Brief:
Turn the lines below into a numbered list, skipping any blank lines and leaving out the pictures.

Extracted data:
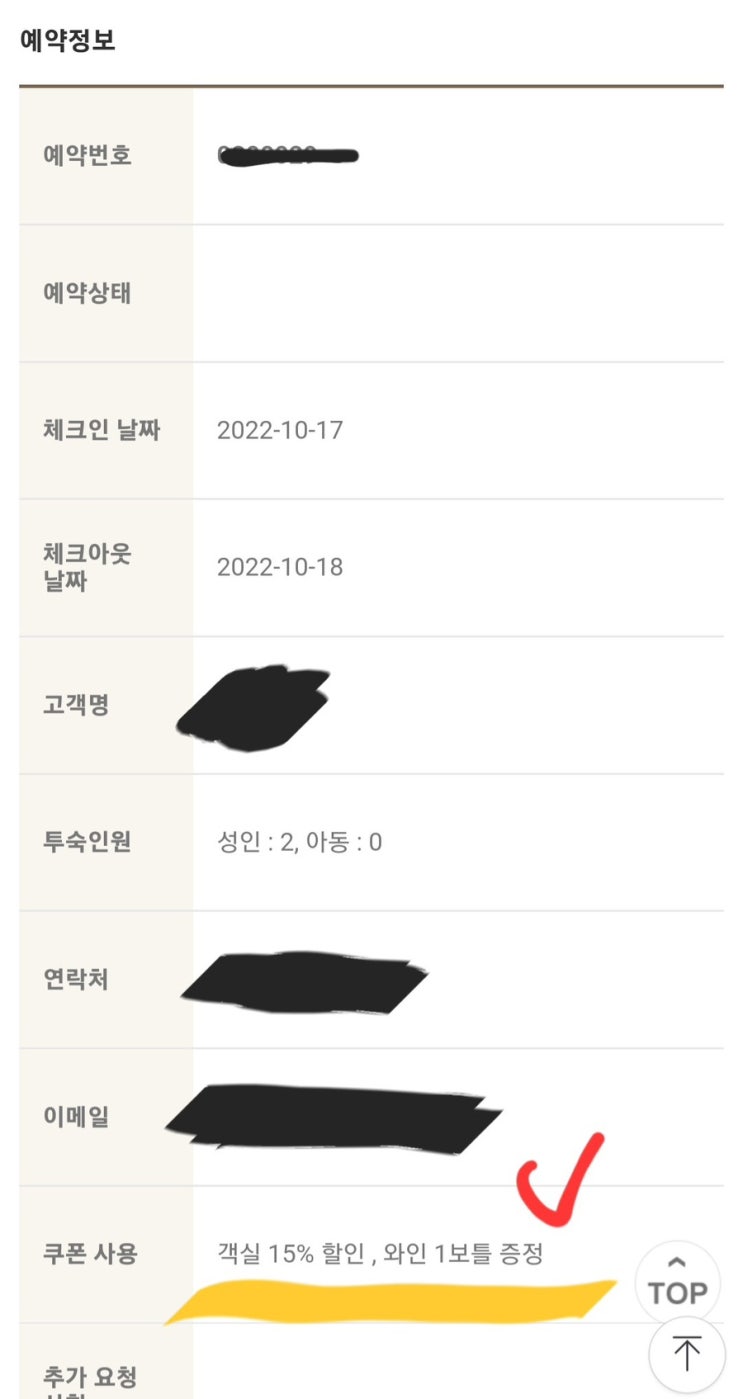Viewport: 743px width, 1399px height.
Task: Select the 체크아웃 날짜 label
Action: [88, 567]
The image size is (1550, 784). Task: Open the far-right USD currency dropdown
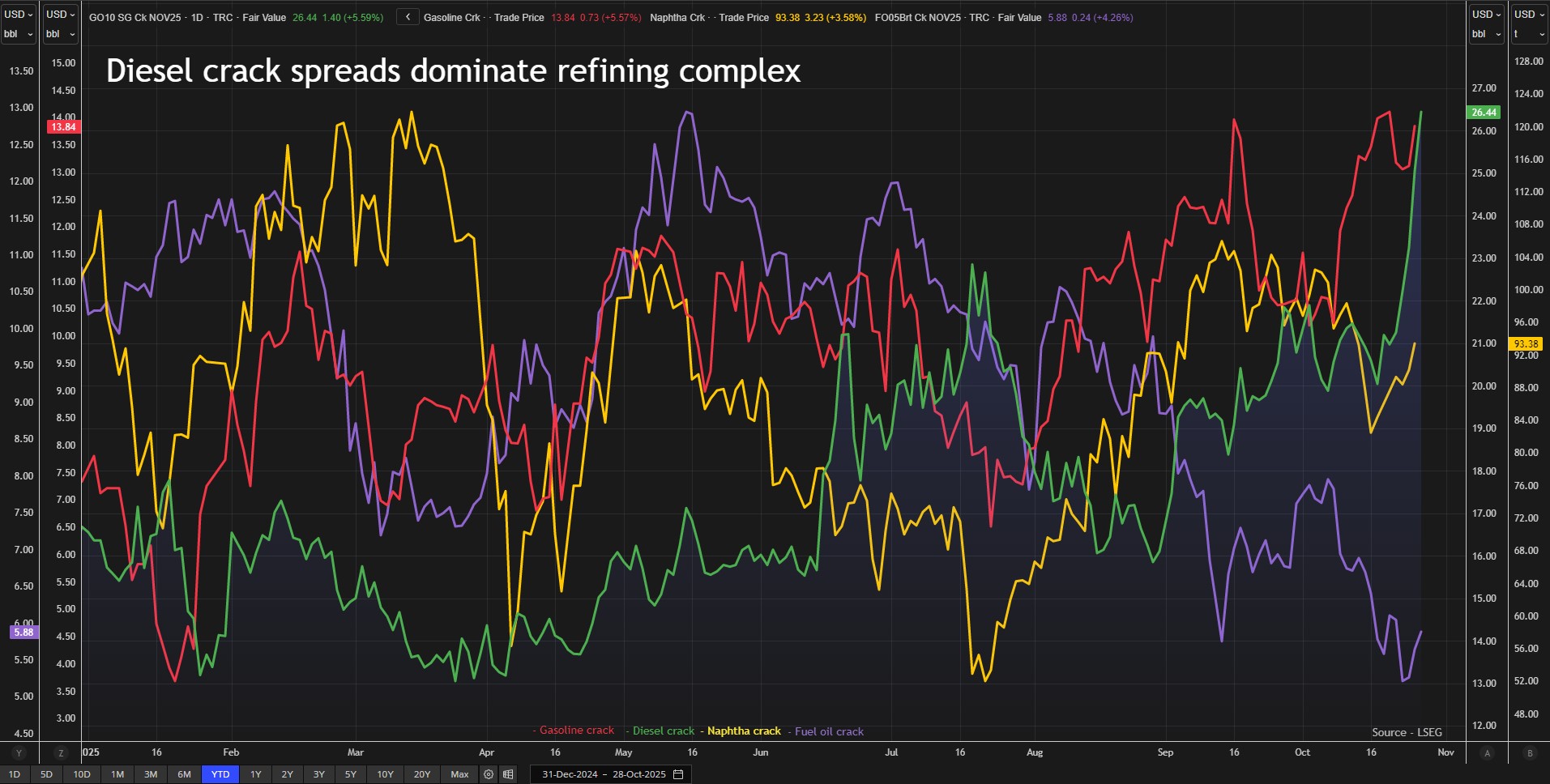1528,14
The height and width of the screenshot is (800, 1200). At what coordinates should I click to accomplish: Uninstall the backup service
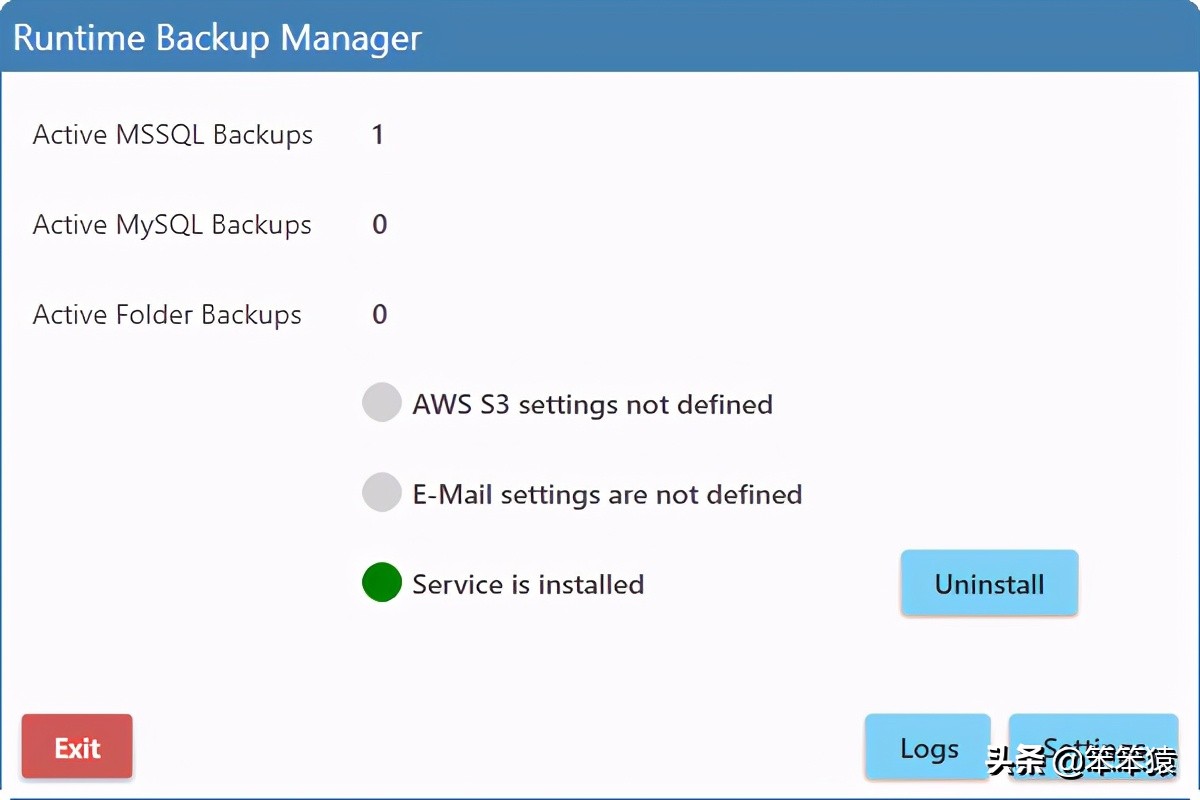989,583
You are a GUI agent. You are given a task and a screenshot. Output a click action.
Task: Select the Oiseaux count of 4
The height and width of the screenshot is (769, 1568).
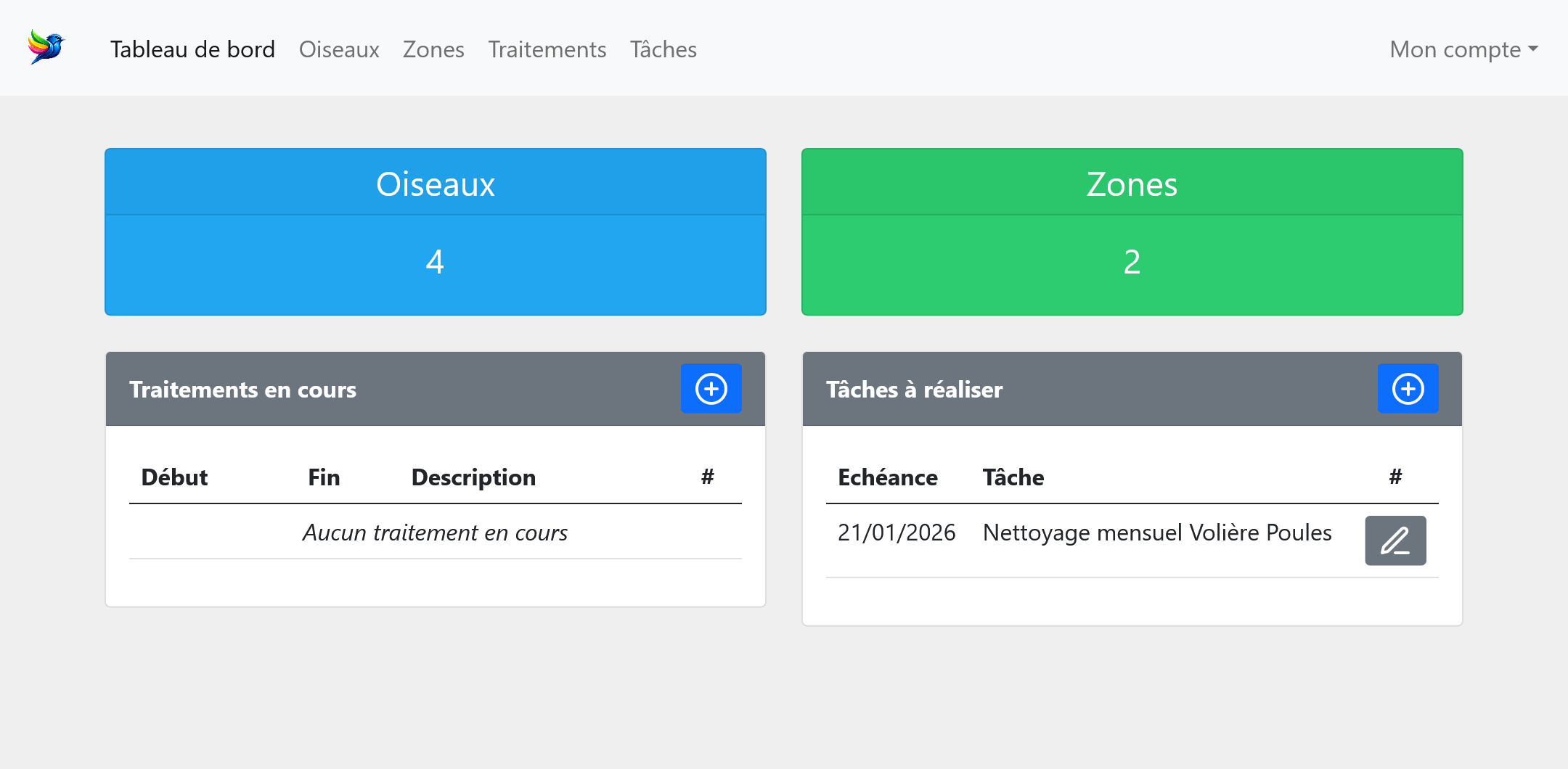(x=435, y=262)
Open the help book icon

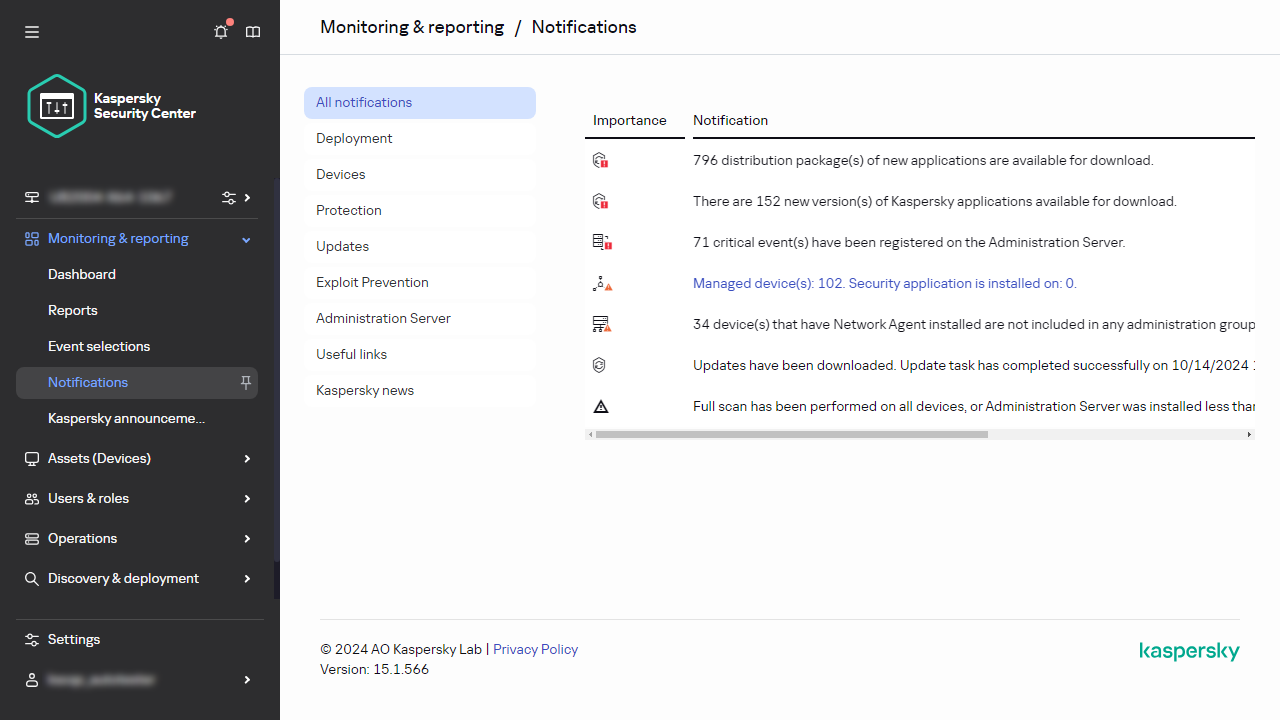(x=253, y=32)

Full answer:
1. Viewport: 743px width, 1399px height.
2. Task: Select the 체크아웃 날짜 label
3. Action: [88, 567]
4. The image size is (1550, 784). Task: Open the far-right USD currency dropdown
5. 1528,14
6. The height and width of the screenshot is (800, 1200). At what coordinates should I click to accomplish: Uninstall the backup service
7. 989,583
8. You are a GUI agent. You are given a task and a screenshot. Output a click action.
9. Task: Select the Oiseaux count of 4
10. The height and width of the screenshot is (769, 1568).
11. (x=435, y=262)
12. Open the help book icon
13. (x=253, y=32)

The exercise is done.